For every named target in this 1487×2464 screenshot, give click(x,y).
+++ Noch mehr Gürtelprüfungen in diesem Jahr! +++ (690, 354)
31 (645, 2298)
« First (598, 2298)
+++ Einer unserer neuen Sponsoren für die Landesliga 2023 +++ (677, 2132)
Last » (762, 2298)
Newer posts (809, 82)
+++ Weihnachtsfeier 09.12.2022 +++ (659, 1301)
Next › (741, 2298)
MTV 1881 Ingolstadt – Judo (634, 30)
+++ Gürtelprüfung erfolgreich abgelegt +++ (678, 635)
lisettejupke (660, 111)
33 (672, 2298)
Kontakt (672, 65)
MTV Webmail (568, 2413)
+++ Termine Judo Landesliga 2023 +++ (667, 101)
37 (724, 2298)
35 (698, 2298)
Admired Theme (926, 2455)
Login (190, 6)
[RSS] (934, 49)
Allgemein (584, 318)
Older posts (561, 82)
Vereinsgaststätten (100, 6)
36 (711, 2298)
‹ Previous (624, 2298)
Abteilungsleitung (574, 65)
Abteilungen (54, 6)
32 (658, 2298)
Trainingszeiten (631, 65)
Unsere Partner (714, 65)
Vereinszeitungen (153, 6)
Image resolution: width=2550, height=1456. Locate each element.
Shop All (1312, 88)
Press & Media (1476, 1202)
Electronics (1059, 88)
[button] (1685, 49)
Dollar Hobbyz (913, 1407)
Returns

» **ACTIVITY**: Please copy every line of the material that contains the word "Landesliga".

» **REPLY TO THE TASK**:
+++ Einer unserer neuen Sponsoren für die Landesliga 2023 +++ (677, 2132)
+++ Termine Judo Landesliga 2023 +++ (667, 101)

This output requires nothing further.